Disclosure: This is a sponsored post written by me on behalf of Goldrich Eggs. All thoughts and opinions are my own. #GoldrichYolk
There is so much magic and wonderment that fills the air this time of year! Just like when I was a small child, I can sit a stare at our Christmas tree for hours. And no matter what type of day I am having a simple Christmas song or the smell of warm winter spices drifting from the kitchen makes me so happy.
I love that it is a day where we don't have to rush anywhere. That on that day deadlines don't matter. That we can stay in our pajamas all day and just relax. And just be. And just soak in time with loved ones. I have loved every bit of this moment of peace since I was a small child.
Of course joy of Christmas wouldn't be complete without gathering in the kitchen and then later around the dinning room table. Growing up I never really looked forward to the big Christmas dinner. Not that we didn't have one, in fact we always had either a ham or smoked turkey and all the fixin's Christmas night. But I always loved Christmas morning breakfast more.
Every Christmas morning, right around 8 am, right after we finished opening our gifts from Santa, my Mom would head into the kitchen to cook a huge breakfast spread, while we all played with our new toys. From bacon and sausage, to scrambled eggs, fresh fruit and orange juice, grits and a variety of sweet breads, including cinnamon rolls, banana bread and pancakes.

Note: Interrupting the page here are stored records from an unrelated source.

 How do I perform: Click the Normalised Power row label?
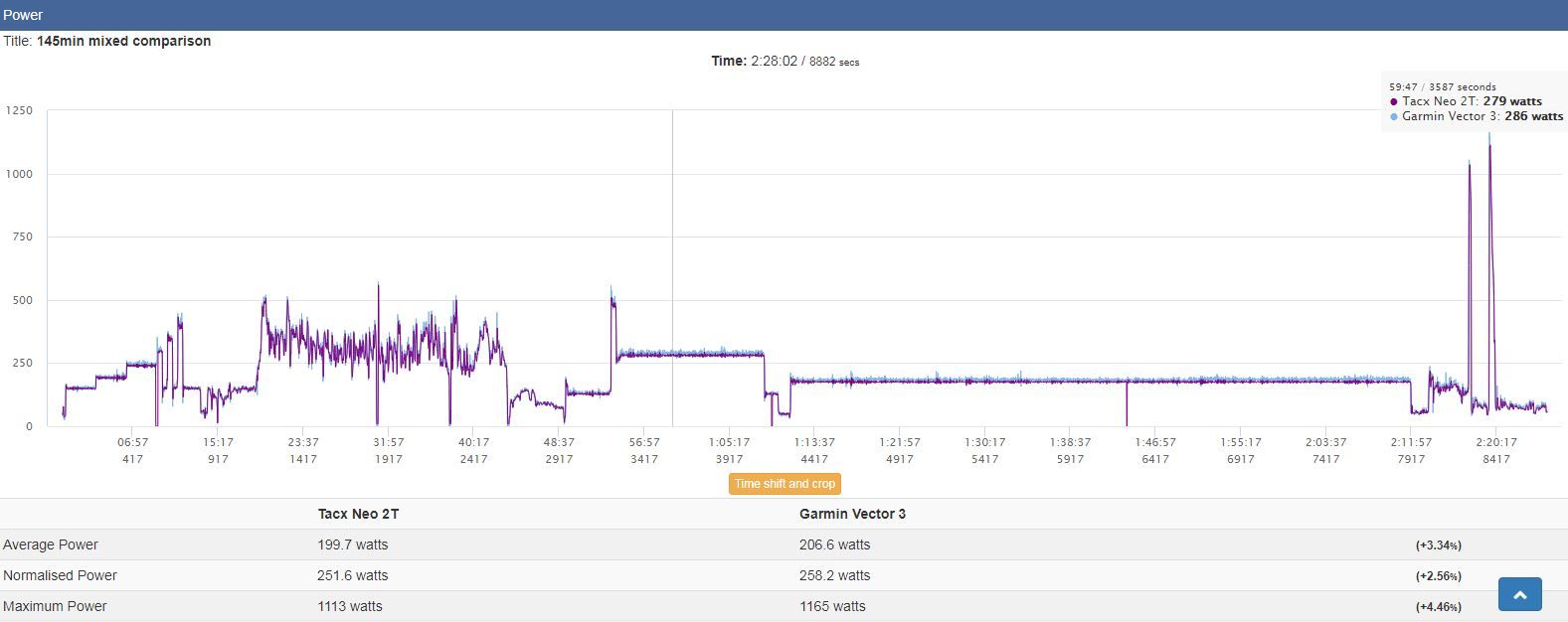coord(60,575)
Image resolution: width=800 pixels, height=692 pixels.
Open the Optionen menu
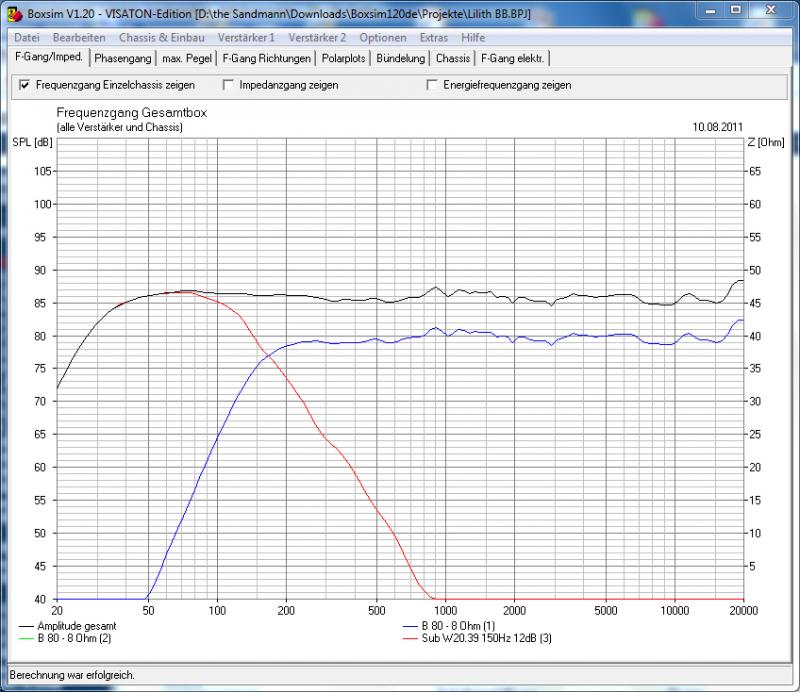(x=382, y=37)
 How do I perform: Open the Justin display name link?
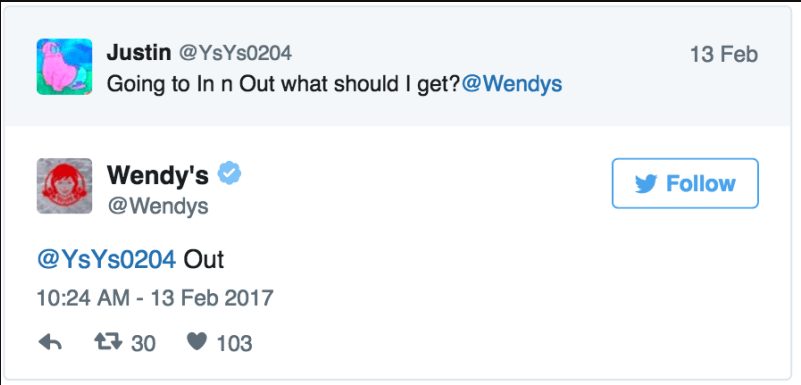click(138, 53)
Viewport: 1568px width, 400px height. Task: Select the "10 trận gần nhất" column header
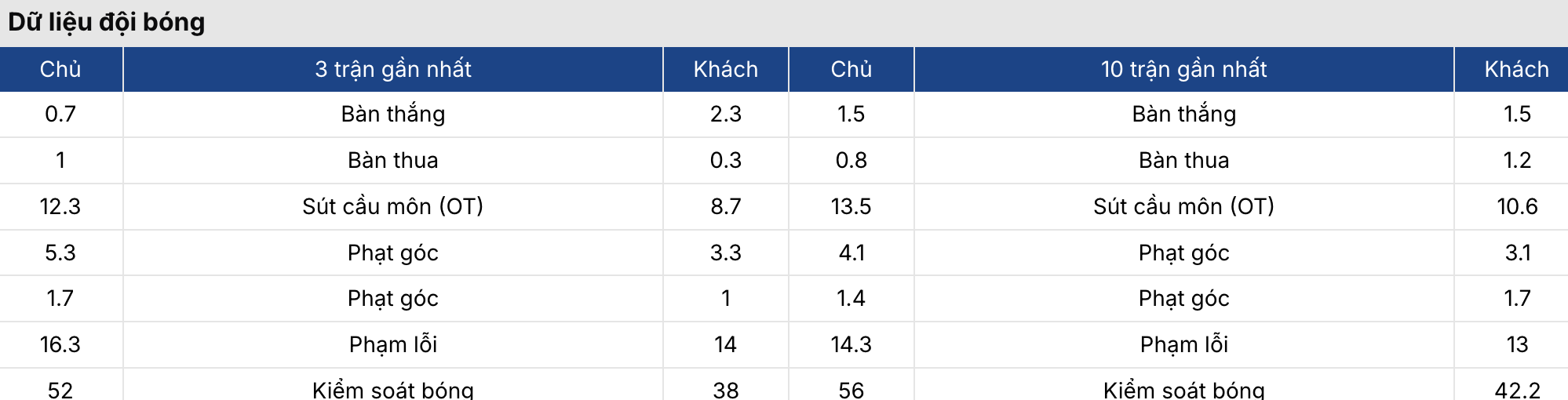(x=1183, y=69)
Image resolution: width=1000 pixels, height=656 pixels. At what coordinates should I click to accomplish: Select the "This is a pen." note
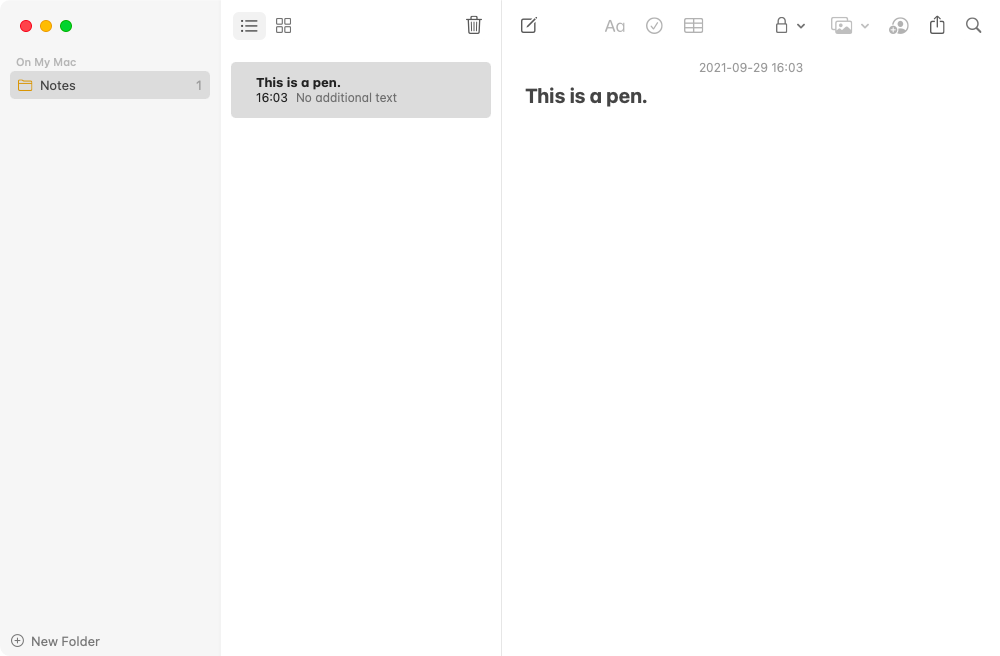pyautogui.click(x=361, y=90)
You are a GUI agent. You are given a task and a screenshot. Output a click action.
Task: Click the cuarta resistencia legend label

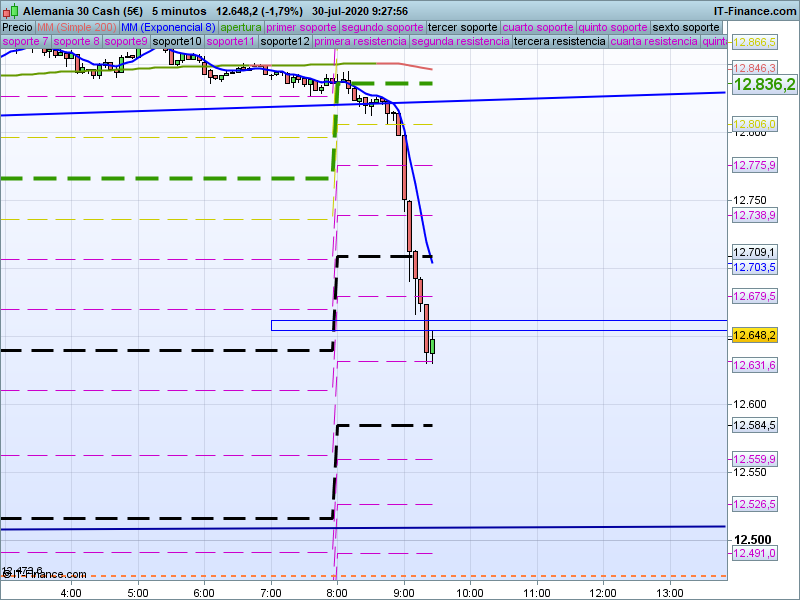653,42
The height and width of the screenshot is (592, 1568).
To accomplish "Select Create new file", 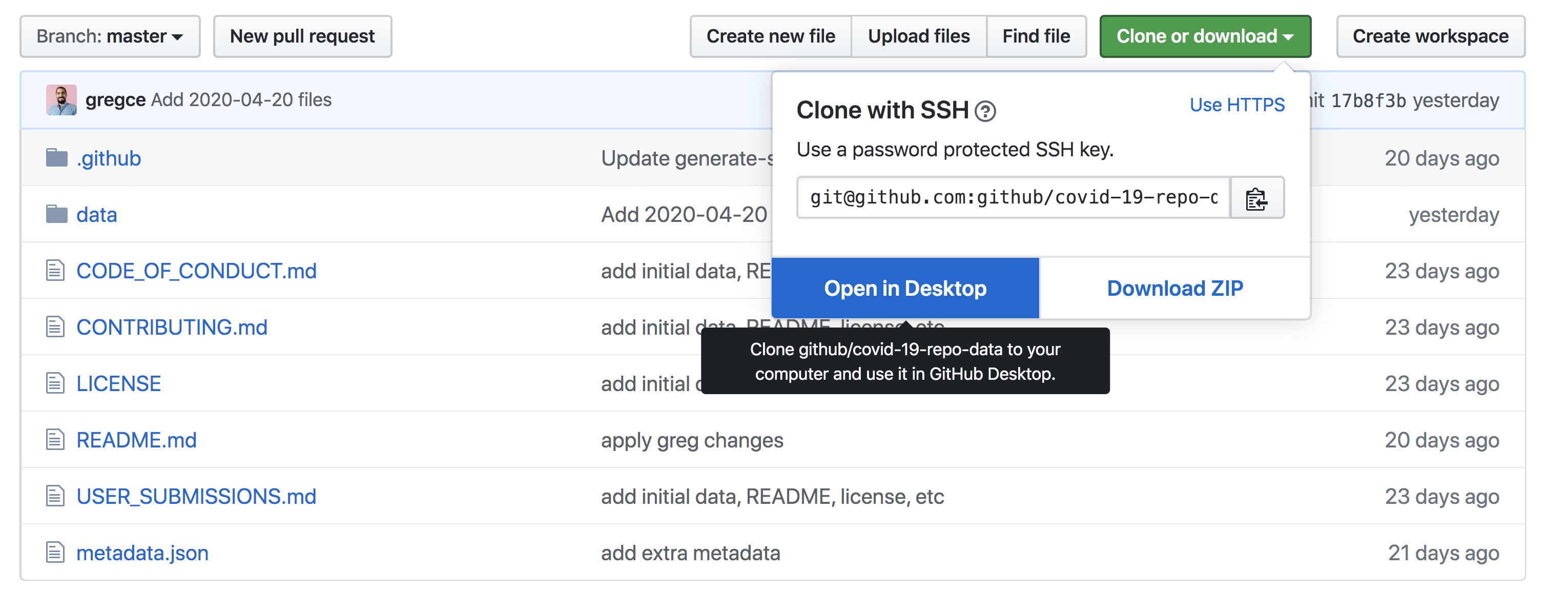I will pos(770,36).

Seriously, the best morning of the entire year! :) To this day, I still love having a big, special Christmas morning breakfast with my family.
One day a few weeks ago, when Eric and I were planning what we HAD to make (a.k.a eat) before the holidays were over, Eric mention we should make homemade eggnog. I've made homemade eggnog several times before with much success, but Eric unfortunately has missed out on all the tasty homemade goodness. Well this year, when attempting to make it just for him, it turned into an eggy mess. In an effort to redeem myself, and not ruin Eric's favorite holiday drink, these Eggnog Pancakes were born.
PS: Check out my breakfast video tip (below the recipe) and my savory holiday breakfast recipe Chicken Cordon Bleu Quiche!
By Heather H. of Kitchen Concoctions: www.kitchen-concoctions.com
Prep Time: 10 minutes Cook Time: 15 minutes Makes: 12-14 pancakes
Fluffy Eggnog Pancakes topped with a creamy, sweet Eggnog Syrup and a dusting of nutmeg!
2 ½ cups unbleached all-purpose flour
3 tablespoons granulated sugar
2 ½ teaspoons baking powder
½ teaspoon baking soda
¼ teaspoon salt
1 teaspoon ground nutmeg
2 Goldrich eggs
2 cups eggnog (store bought or homemade)
½ teaspoon vanilla extract
½ teaspoon rum extract, optional
3 tablespoons butter, melted
1/3 cup eggnog (store bought or homemade)
2/3 cup powdered sugar
Nutmeg, for topping
For Pancakes: In a large bowl, stir together flour, sugar, baking powder, baking soda, salt and nutmeg. Set aside.
In a medium bowl, whisk together eggs. Add eggnog, vanilla extract, rum extract and melted butter. Whisk to combine. Slowly whisk dry ingredients into into wet ingredients, whisking until batter is smooth and free from lumps.
Meanwhile, preheat a large non-stick skillet or griddle over medium-high heat. Spray with cooking spray and add ¼ cup pancake batter for each pancake, being careful not to overcrowd the pan. Flip pancakes when bubbles form on top and around the edges of pancake. Cook pancakes for an additional minute on the other side or until set.
Serve pancakes warm, topped with Eggnog Syrup.
For Eggnog Syrup: In a small bowl, whisk together eggnog and powdered sugar until smooth. Add additional sugar or eggnog, if needed, to reach desired consistency.
Cooking Tip: Preheat oven to 175-200 degrees F. Place pancakes in a single layer on baking sheet and place in preheated oven to keep warm while cooking remaining batter.
Freezing Tip: Place cooled pancakes in a single layer on baking sheet. Place baking sheet in freezer and freeze for 4-6 hours. Once frozen solid, place frozen pancakes in freezer baggie. To thaw, place frozen pancake on baking sheet and bake in a preheated 350 degree oven for 10-12 minutes, or until warm. Alternatively, frozen pancakes can be defrosted in the microwave for 1-2 minutes.